Exploring Resilience via Lifes Burning Issues

Tag: Children (Page 13 of 16)

Revisiting the start of it all

This is where it started

If you have been here a while you will have seen how I got started with this blog.  I have taken my personal experience of my son’s non-fatal drowning and taken it in a particular direction.

I spend a lot of time building the Samuel Morris Foundation working hard to ensure that children like Samuel get the best possible quality of life and working hard to prevent future drowning deaths and disabilities through education and awareness. I am also maintaining my career as a professional firefighter, and working on building this blog and my associated goals for it. This means that my wife is the one that takes most of the burden of caring for Samuel (I do as much as I can, but the reality is it is NOWHERE near the level of care that Jo-ann provides).

I’m really proud of the way that my wife has dealt with such a difficult experience, and really appreciate the energy that she puts into maintaining Samuel’s health and looking after our two girls (and me!).

While this blog has been a way to explore my thinking process and often the deep recesses of my mind, Jo-ann’s blog is a way of exploring the personal and family experience. She has taken up the blogging challenge to try and let people know what the family experience is really like after a member of a family is left severely disabled by a non-fatal drowning. You can find her blog HERE.

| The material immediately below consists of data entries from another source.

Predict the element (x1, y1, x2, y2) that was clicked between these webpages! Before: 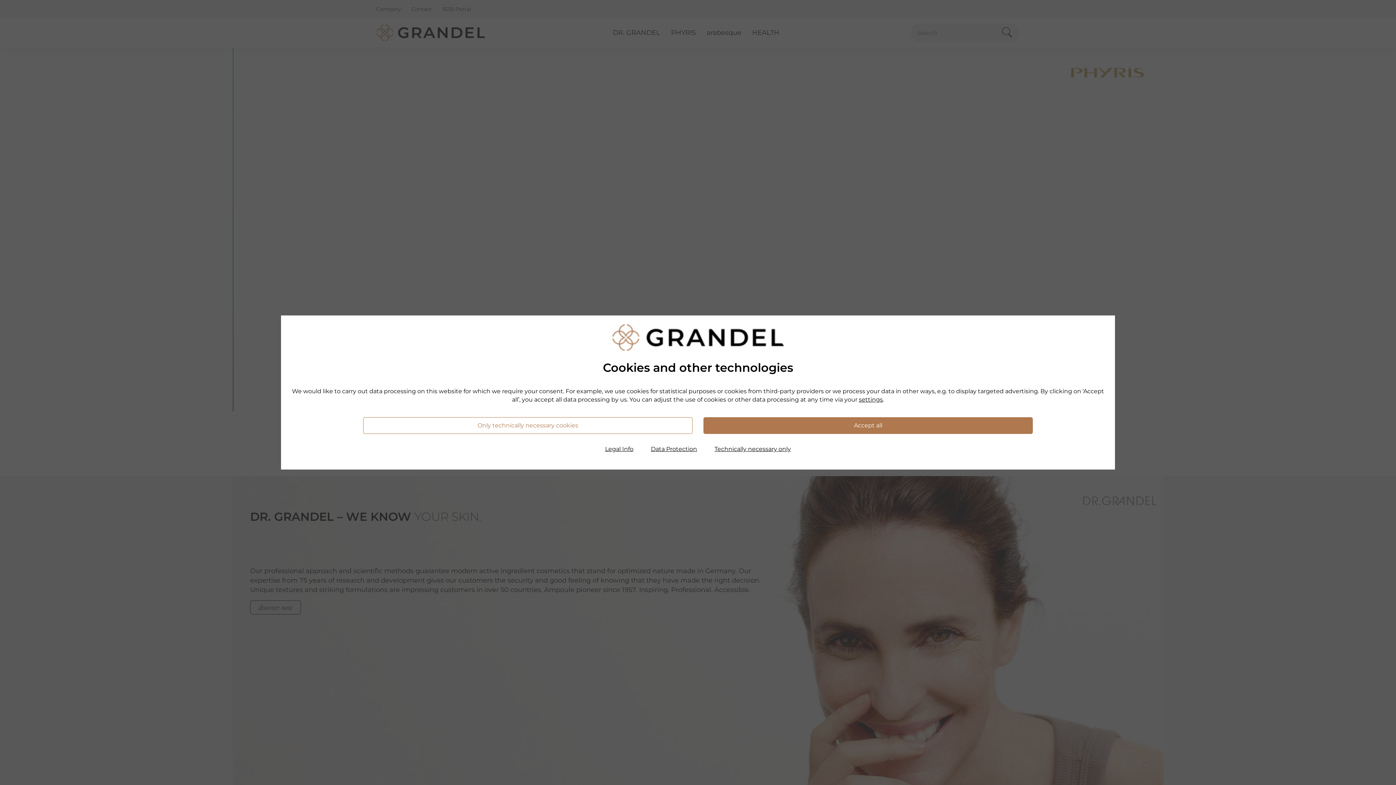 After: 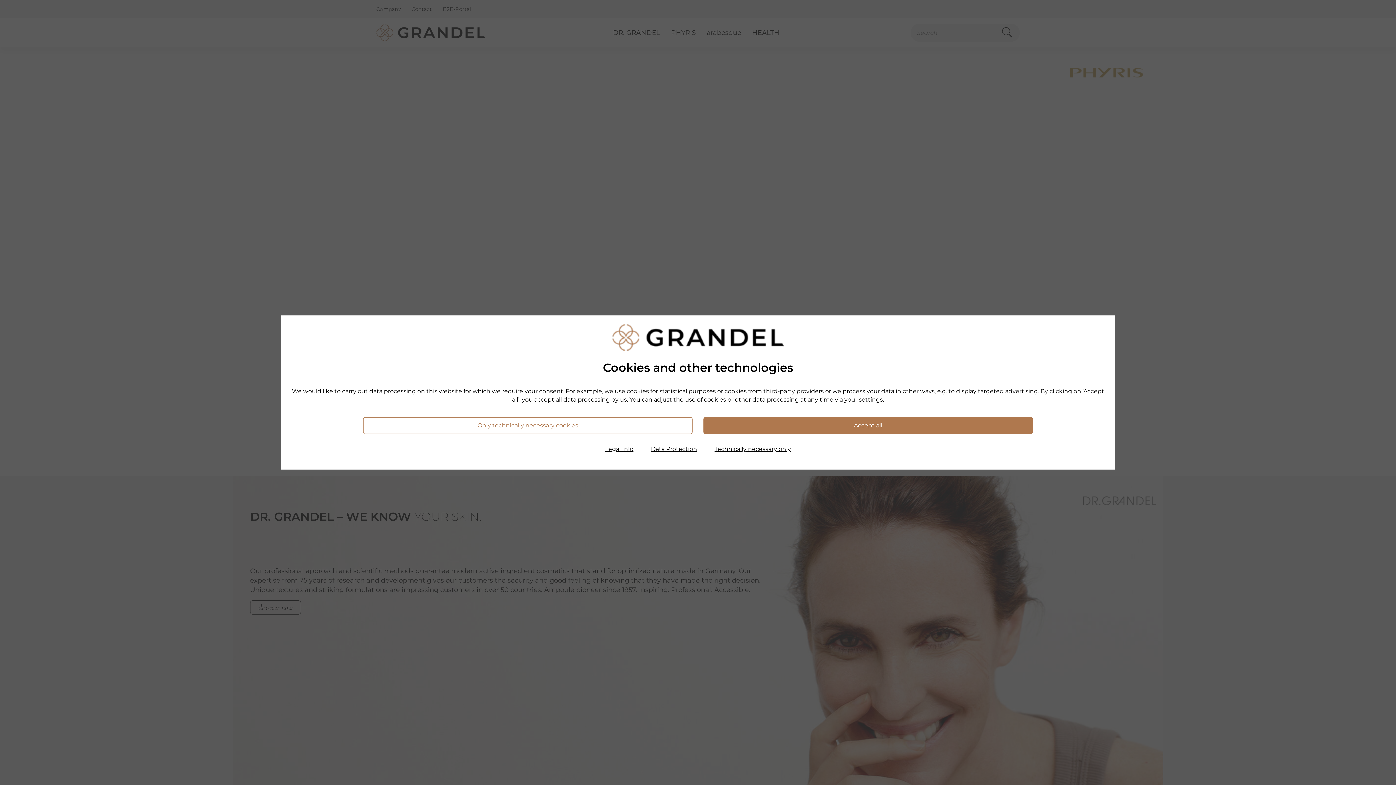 Action: bbox: (363, 417, 692, 434) label: Only technically necessary cookiesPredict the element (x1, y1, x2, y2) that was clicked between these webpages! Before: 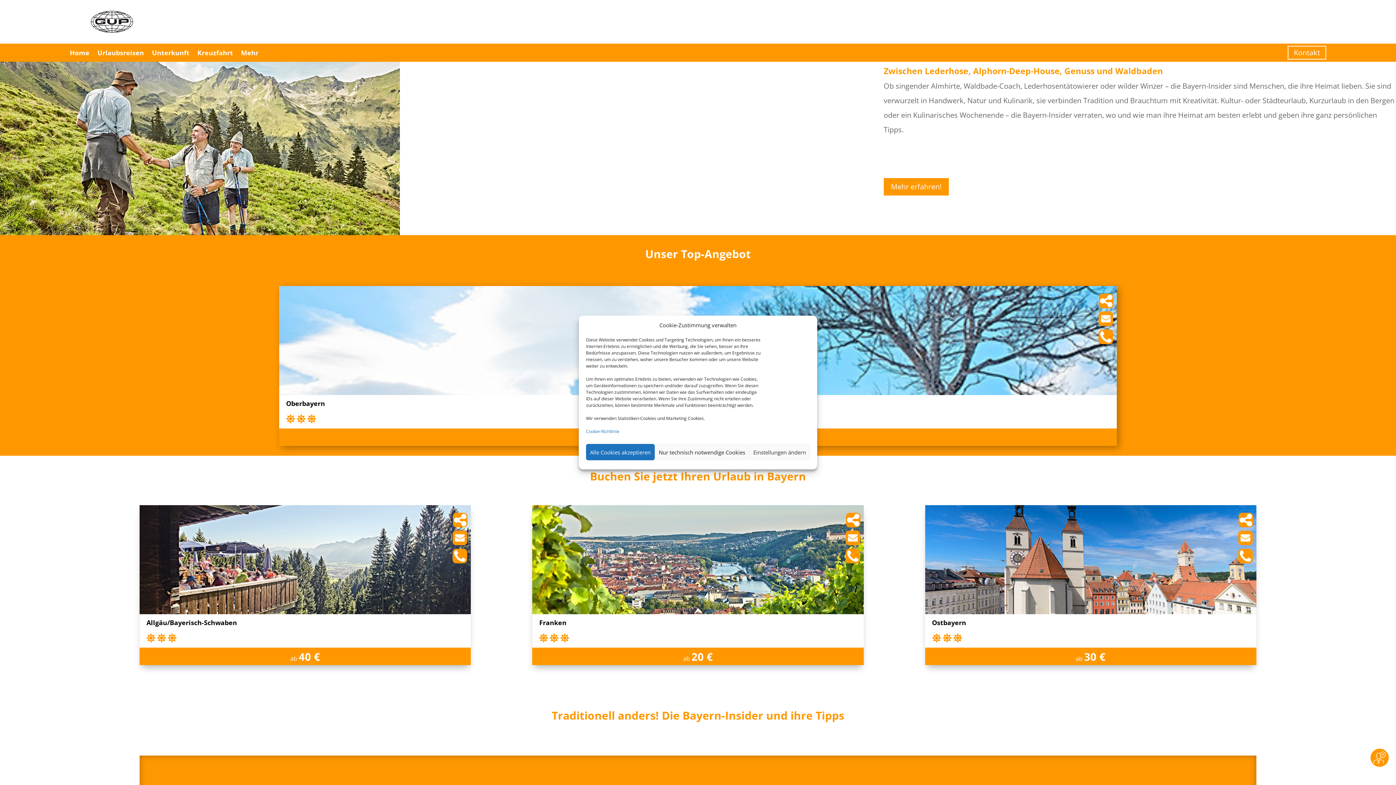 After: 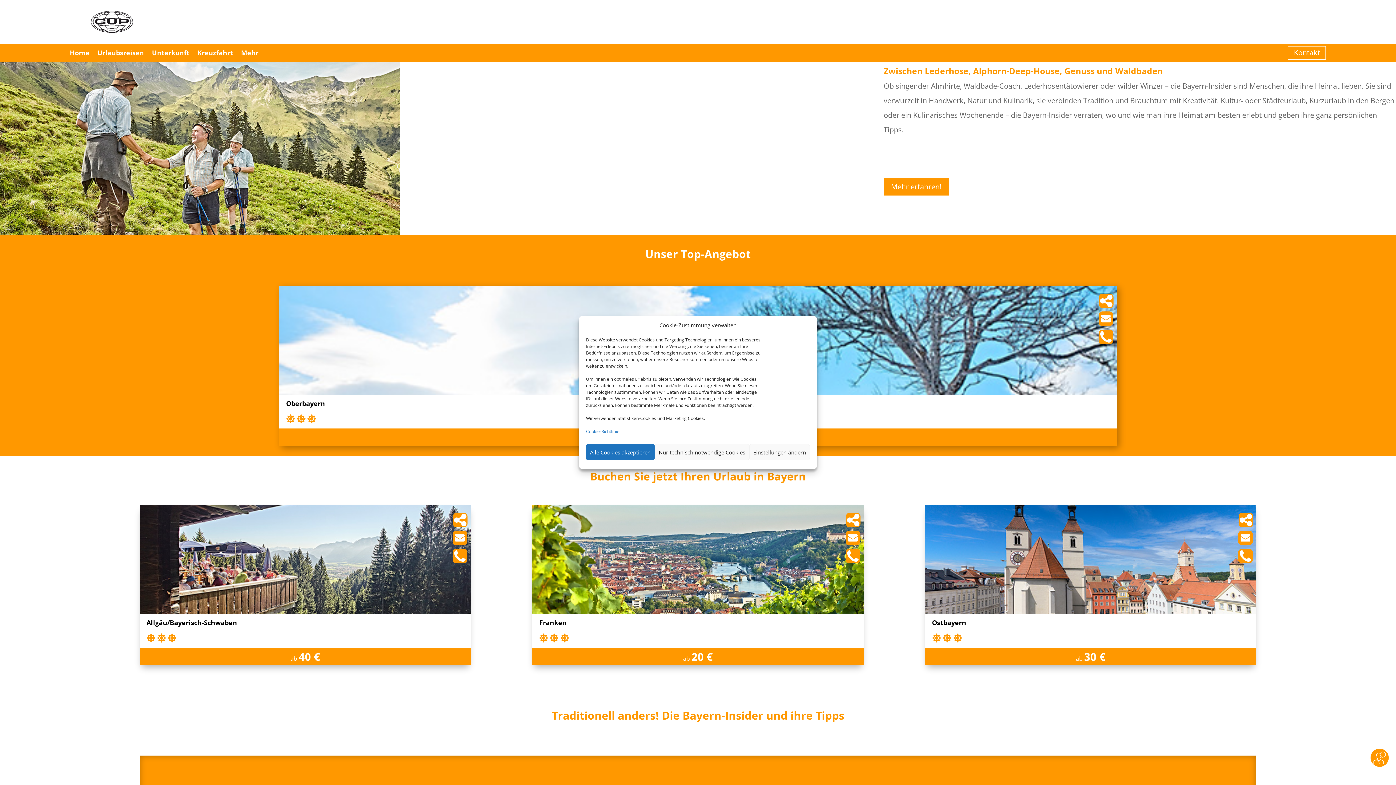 Action: bbox: (845, 552, 860, 559)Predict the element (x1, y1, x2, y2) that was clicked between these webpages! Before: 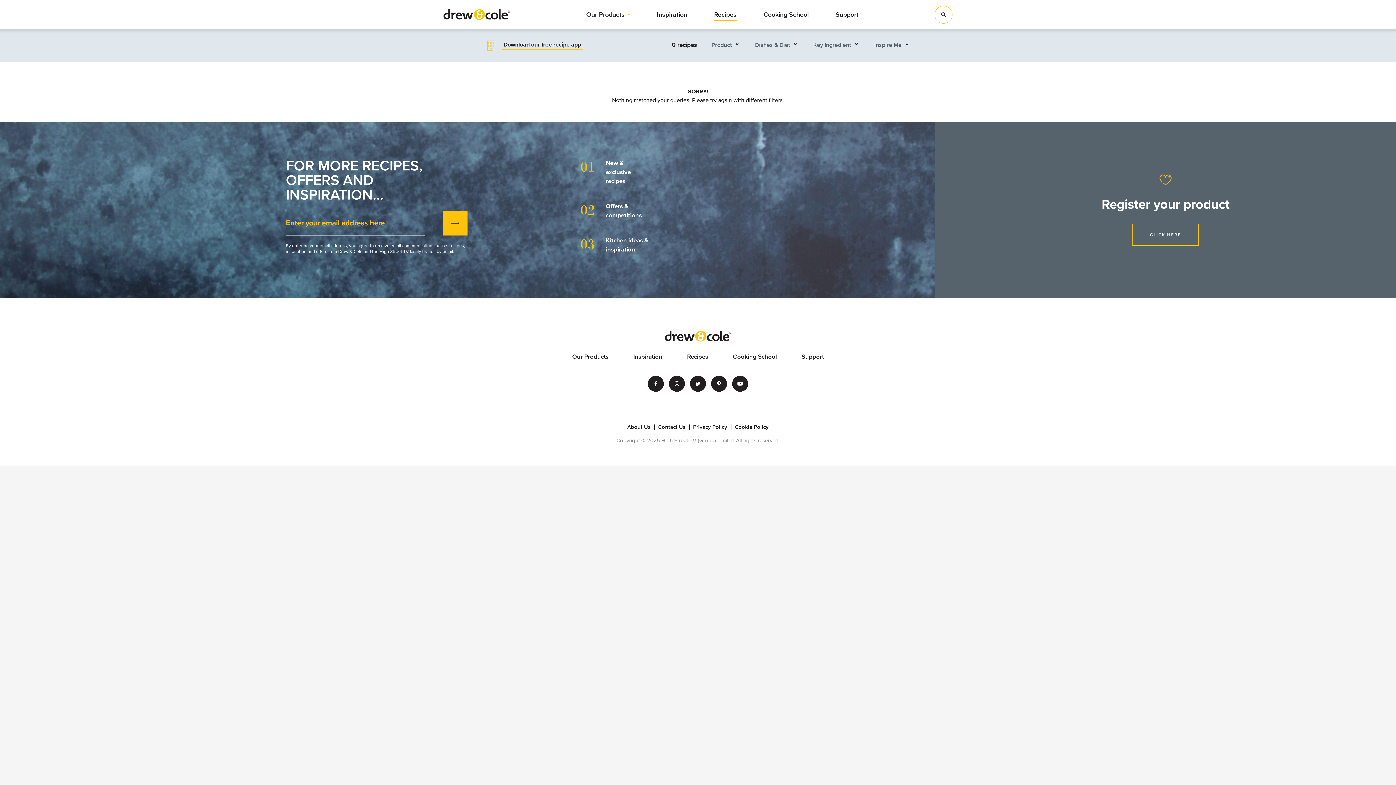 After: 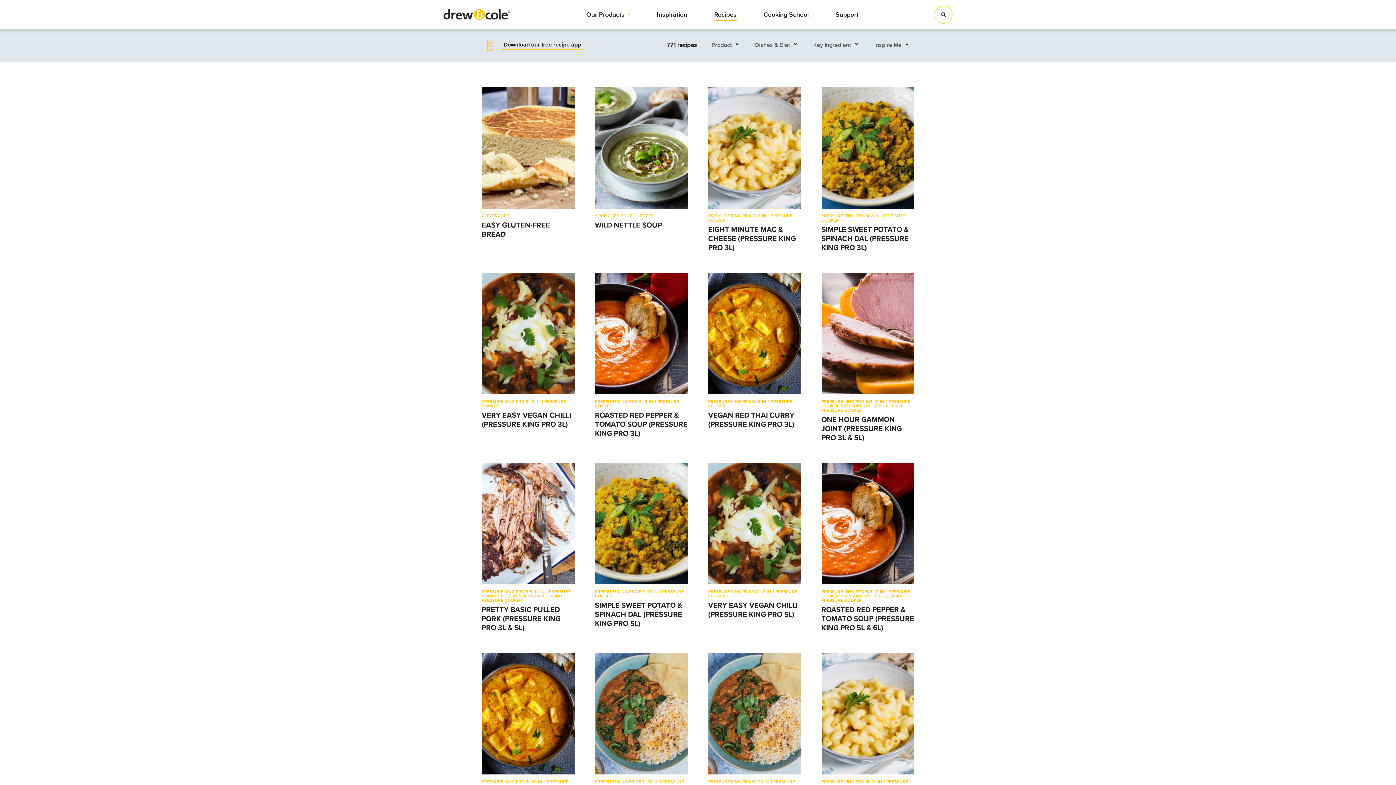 Action: bbox: (687, 353, 708, 360) label: Recipes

The vast majority of people have no idea what the consequences of non-fatal drowning are and just how prevalent these events are. So I would really appreciate it if you would drop by Jo-ann’s blog take a peak at what life is like in the background of this blog and encourage her to continue to share our story. After you have read her blog I would also encourage you to visit the Samuel Morris Foundation and make a donation to help us look after children like Samuel and stop our experience happening to other families.

Real men can, and should, cry!

Tears for the World

 
 
 
 
 
 
 
 
 

Recently we had to have a conversation with our children that no parent ever wishes to have (let alone have several times over)

We took our girls to the psychologist to discuss pending surgery for our son, which carried with it significant risks, including the risk that he may not make it through the surgery. Even if he made it through it was expected that he would be in the Intensive Care Unit for at least ten days if things went well, and if they did not……….

then we would be back where we were three and a half years ago, immediately after Samuel’s accident. We would have decisions to make about turning off life support and then have to watch and wait to see if Samuel was going to live.

As nine and fourteen-year-olds, I am really proud of the maturity that my girls showed in discussing issues of surrounding death, and the issues surrounding dealing with Samuel, theirs and the families circumstances over the past three and a half years.

They also showed a comprehensive understanding of the complexity of the decision that my wife and I had to make to go ahead with the surgery. They really grasped that it was a “rock and hard place” decision.

They understood that not proceeding with the surgery meant that Samuel faced continued deterioration of his health with the ultimate outcome being that he would suffer significantly and that his death would be hastened, and that choosing to proceed meant possibly losing him during surgery, dealing with post-operative complications associated with his fragile bones and failing lung health. They explained in their own words that this was really the only choice to provide Samuel with a chance at a better quality of life.

Samuel has shown that he is one strong little man, he has battled so much since his accident and I am constantly amazed at his strength and tenacity. The girls also showed a great deal of compassion and understanding about what Samuel has suffered through.

I know that the girls have also suffered because Samuel has been in and out of the hospital so much and his illnesses have limited what they have been able to do. They have suffered and sacrificed more than I care to think about.

There are many reasons to be proud of your children. But they made me immensely proud and brought me to tears.

No-one can ever really be prepared for the possibility of their child, or brother etc dying at such a young age, but they showed they are prepared as it is possible to be, they were able to explain themselves articulately and with a grace far beyond what could or should be expected of them at their ages. They demonstrated amazing compassion and proved to me that they really are amazing kids.

I love them and wish that they never had to think about issues like this!

My children can reduce me to tears, and I reckon real men can, and should, cry! How could you not with such beautiful children?

What makes you or your man cry? Do you think real men can, and should cry?